Copy word for word the part of the data that opens with the line containing "Open the group chat avatar icon" and runs through the end of the data, keeping that first line. Leave the pictures out of your copy.

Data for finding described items
==*==

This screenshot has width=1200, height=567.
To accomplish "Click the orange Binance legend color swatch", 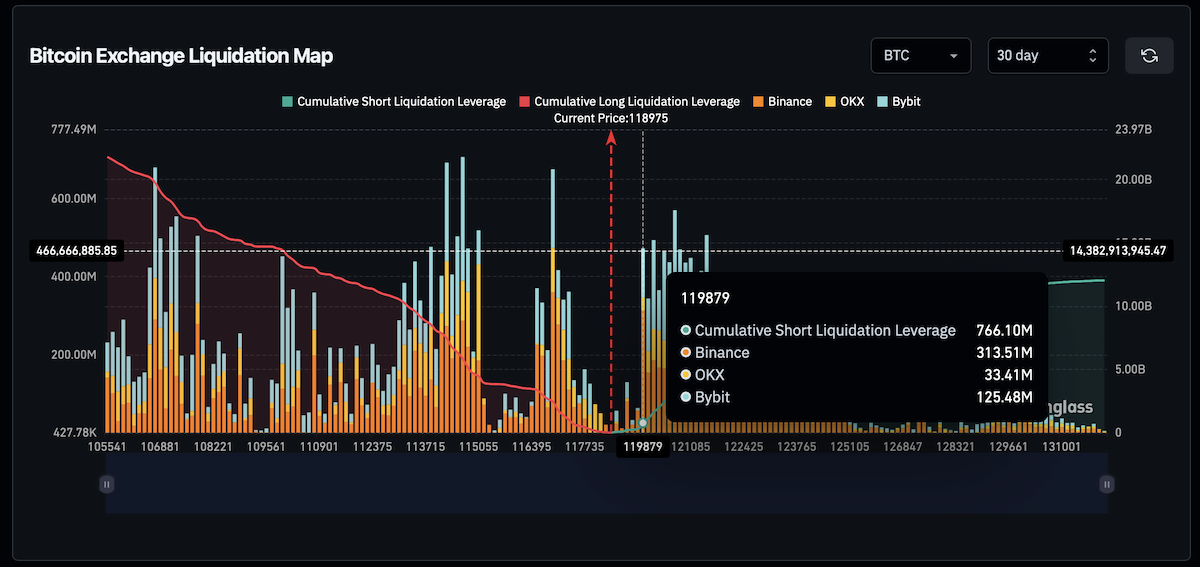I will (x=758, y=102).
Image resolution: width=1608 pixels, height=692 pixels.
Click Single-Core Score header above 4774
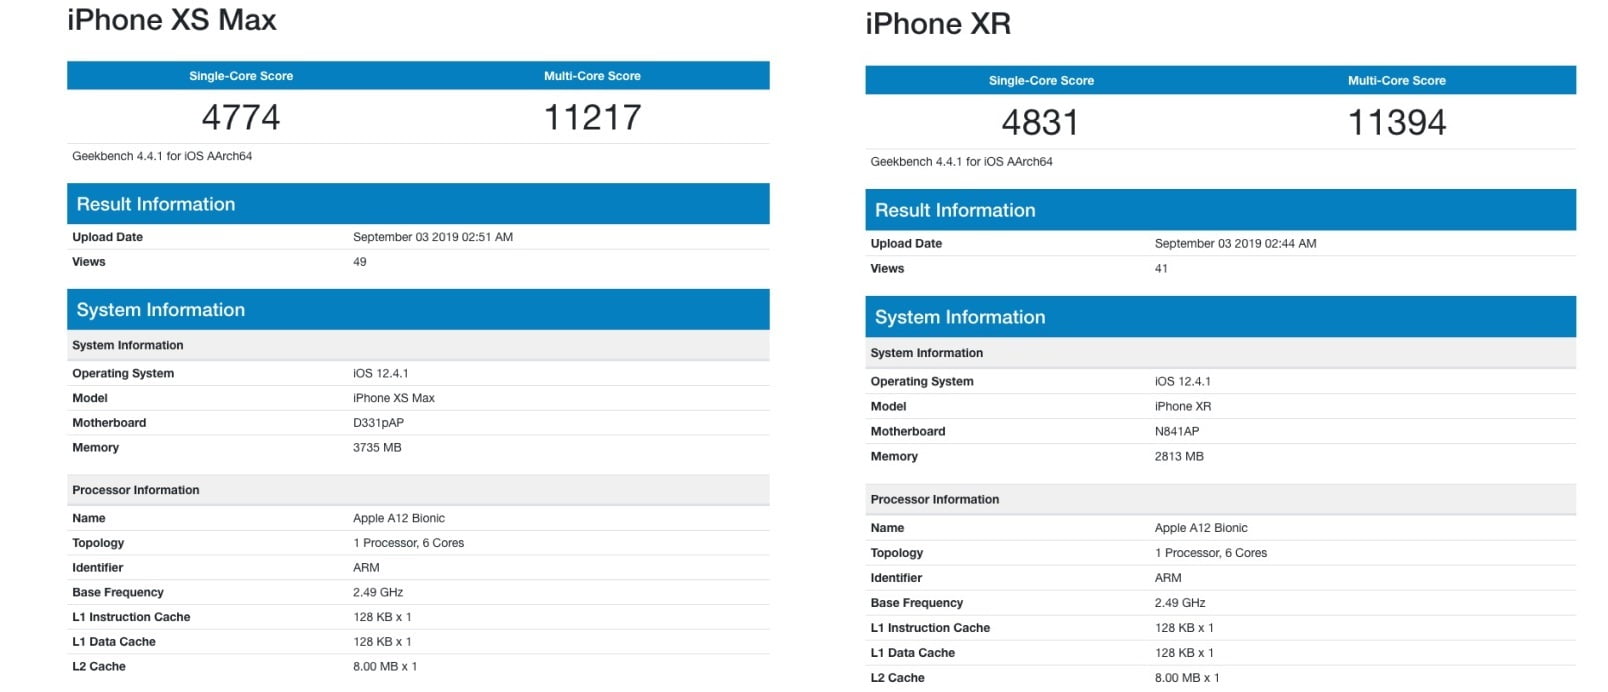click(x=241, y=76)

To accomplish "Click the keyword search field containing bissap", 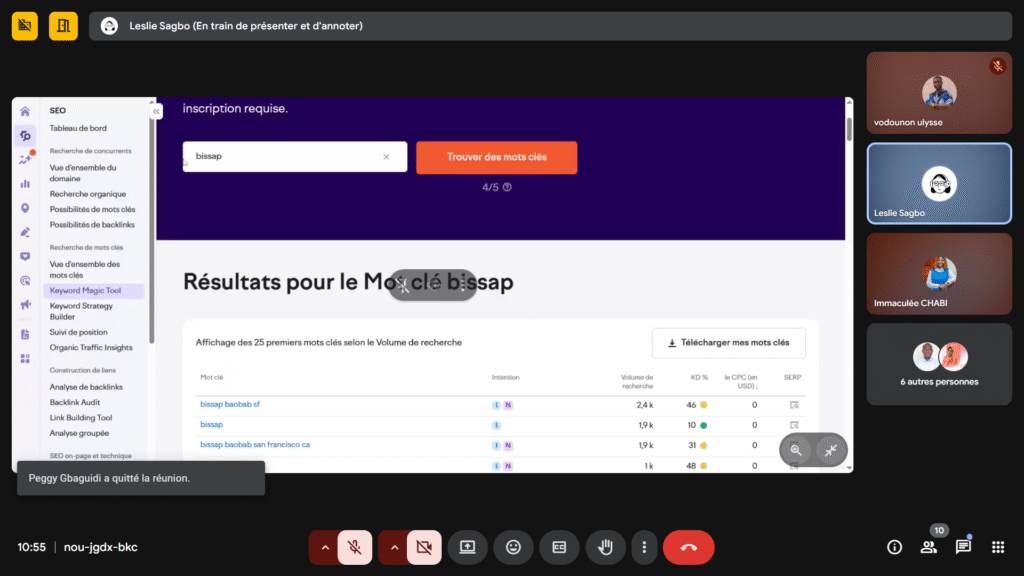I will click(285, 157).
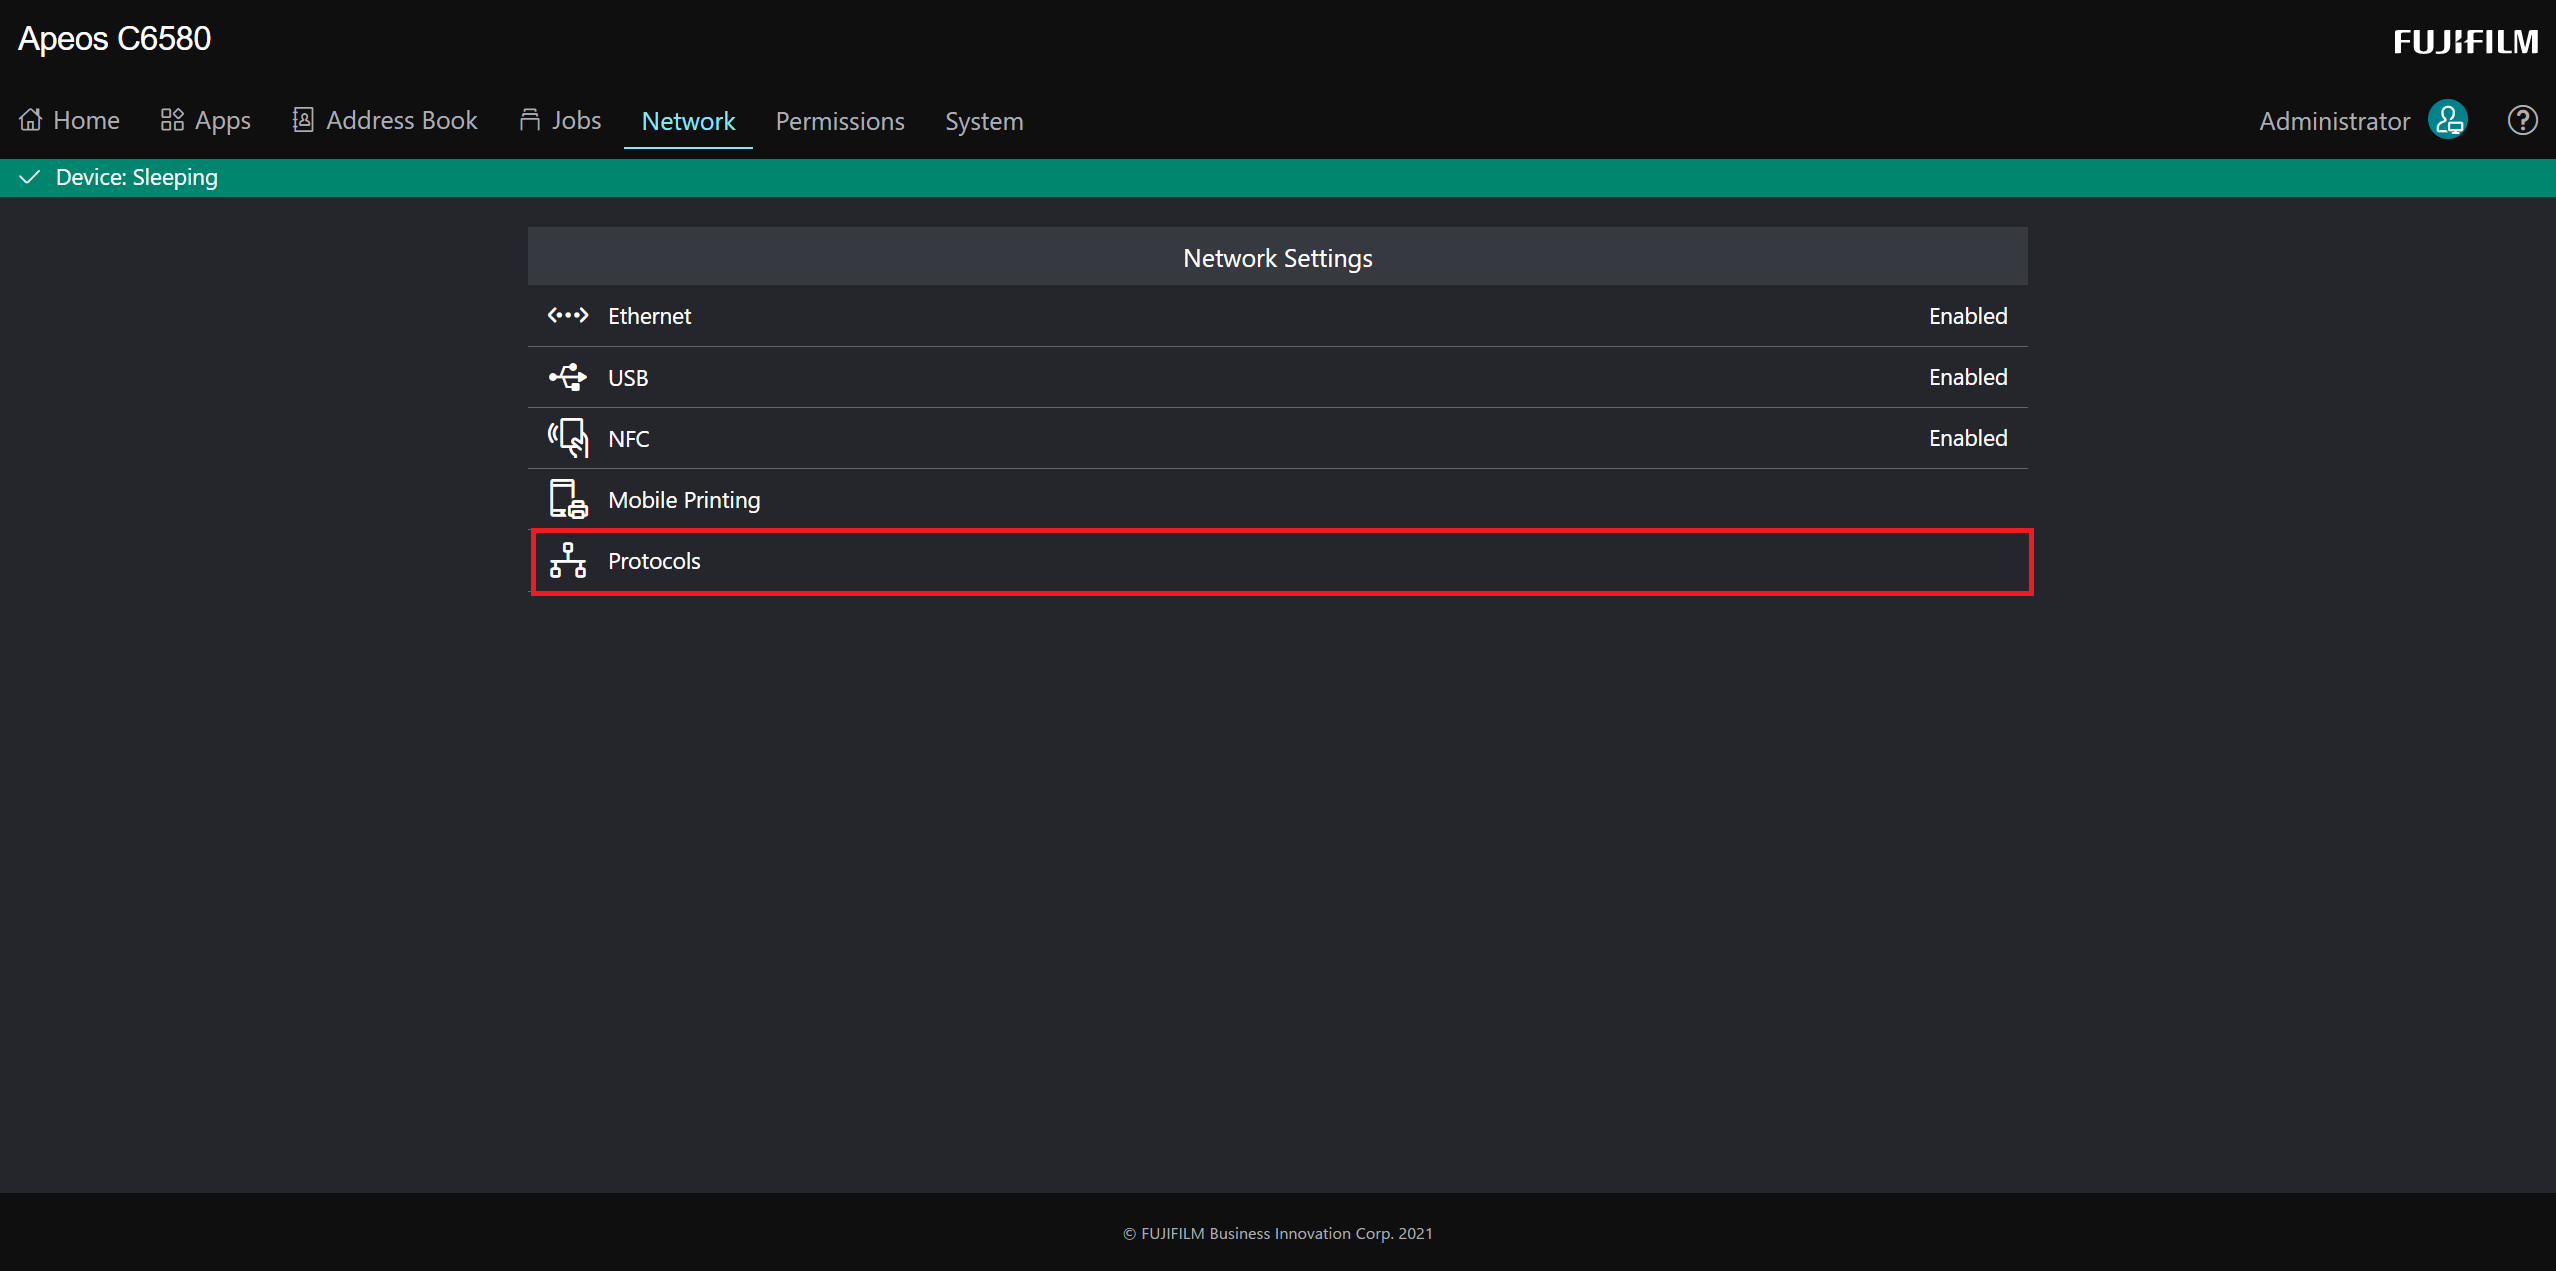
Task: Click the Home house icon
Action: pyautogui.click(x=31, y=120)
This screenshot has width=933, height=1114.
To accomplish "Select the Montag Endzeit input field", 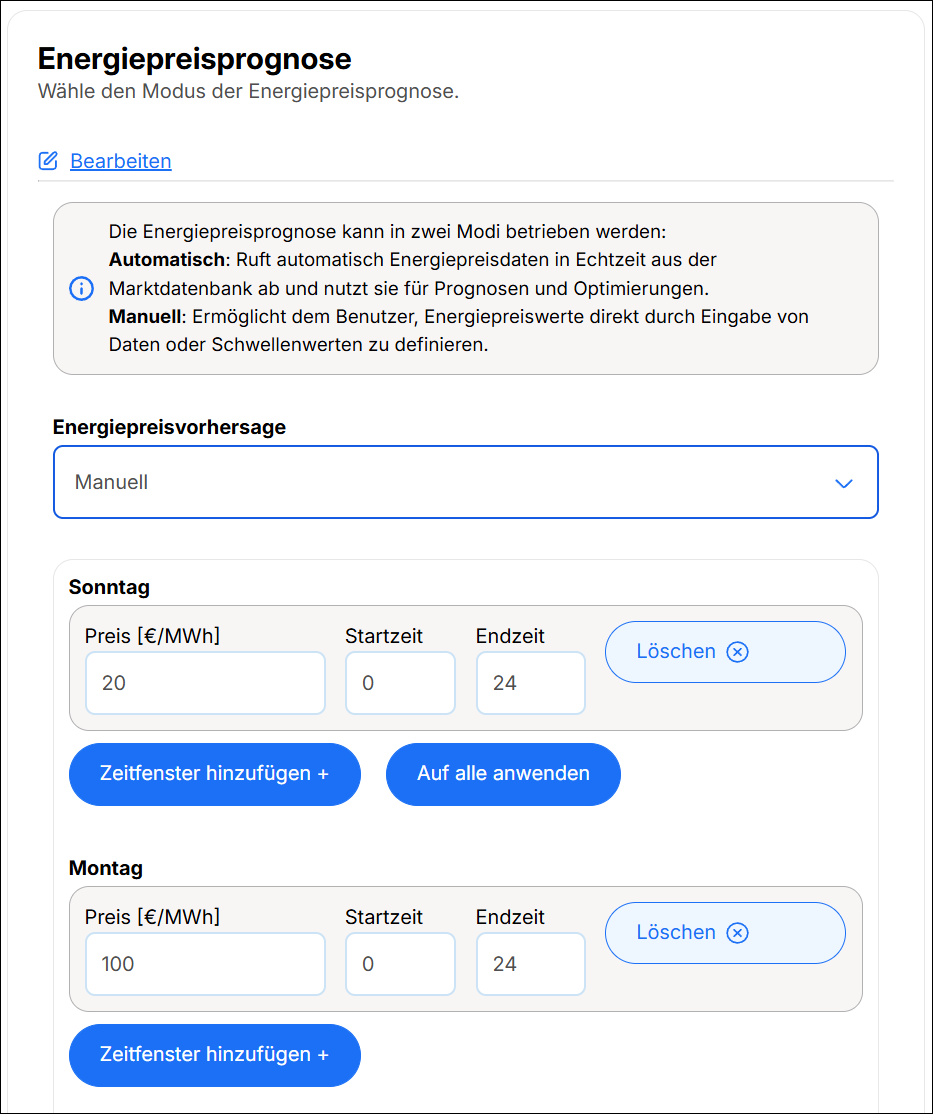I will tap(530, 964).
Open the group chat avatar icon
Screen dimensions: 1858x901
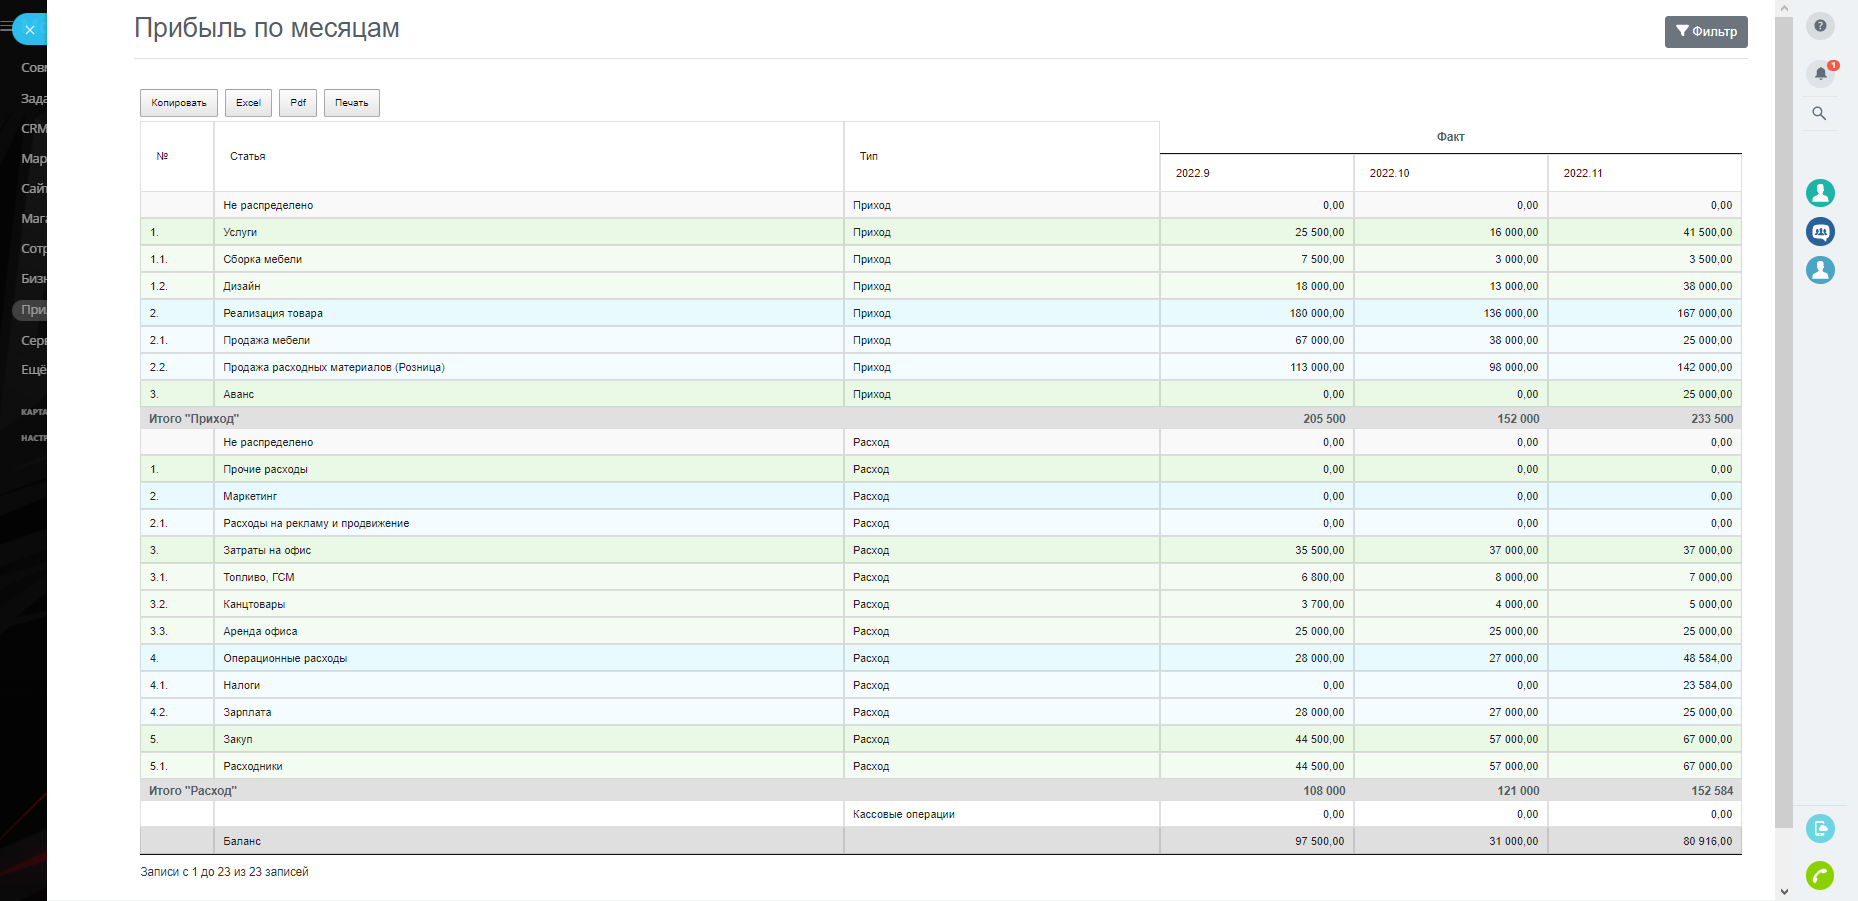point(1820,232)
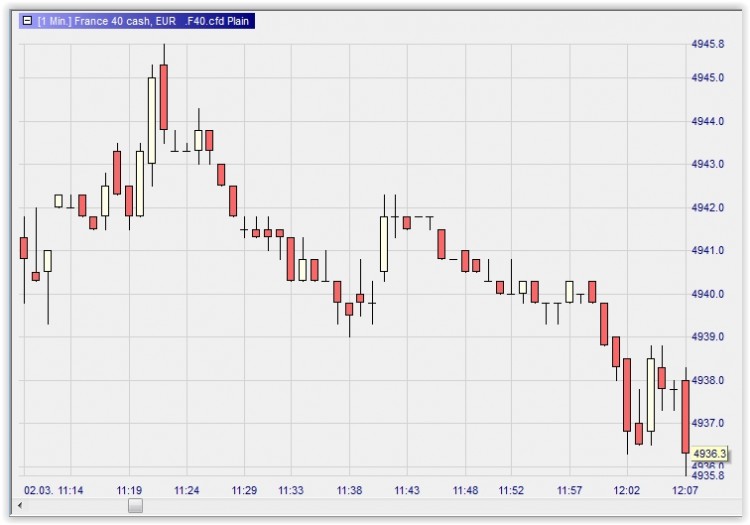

==*==

> _Exercise solution_:
Open the group chat avatar icon
Screen dimensions: 1858x901
point(1820,232)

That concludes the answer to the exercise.